China arrests hundreds over banking scandal that sparked rare protests

Chinese police have arrested more than 200 suspects linked to one of the country’s biggest banking scandals that triggered rare mass protests and dealt a major blow to confidence in the country’s financial system.

Four banks in China’s central Henan province suspended cash withdrawals in April as regulators cracked down on mismanagement, freezing the funds of hundreds of thousands of customers and sparking protests that at times ended in violence.

Police in the city of Xuchang said Monday they had now arrested 234 people in connection with the scandal and that progress was being made in recovering stolen funds.

They said in a statement that a “gang” had taken control of a number of local banks, attracting depositors with interest rates as high as 18 percent.

Large amounts of funds, they said, were then “exploited by financial brokers”.

Authorities previously said the gang had effectively controlled the banks since 2011.

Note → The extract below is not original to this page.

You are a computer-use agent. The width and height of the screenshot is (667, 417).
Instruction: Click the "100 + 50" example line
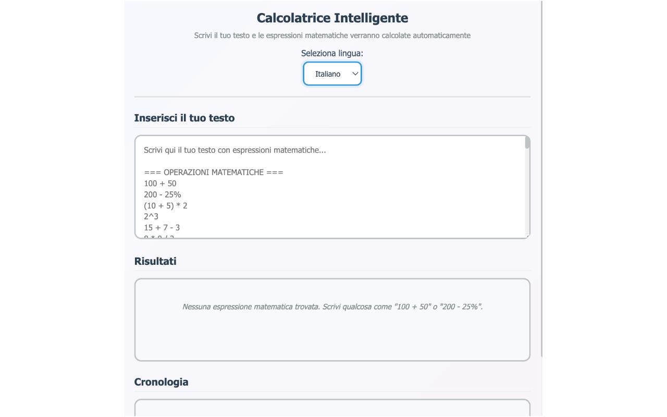[x=160, y=183]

China’s rural banking sector has been hit hard by Beijing’s efforts to rein in a property bubble and spiraling debt, in a financial crackdown that has had ripple effects across the world’s second-largest economy.

The size and scale of the fraud dealt an unprecedented blow to public confidence in China’s financial system, analysts have said, with the banks involved allegedly operating illegally for more than a decade.

Beijing is desperate to avoid disruptions to social stability just months away from a major meeting of the ruling Communist Party, where President Xi Jinping is expected to secure an unprecedented third term in power.

A July 10 mass demonstration by depositors in Henan’s provincial capital Zhengzhou was violently quashed, with demonstrators forced onto buses by police and beaten, according to eyewitness accounts given to AFP and verified photos on social media.

Regulators have been gradually offering repayments to depositors since mid-April.

On Monday, the Henan banking and insurance regulator promised to repay those who had deposited between 400,000 and 500,000 yuan ($57,900 to $72,300) starting this week.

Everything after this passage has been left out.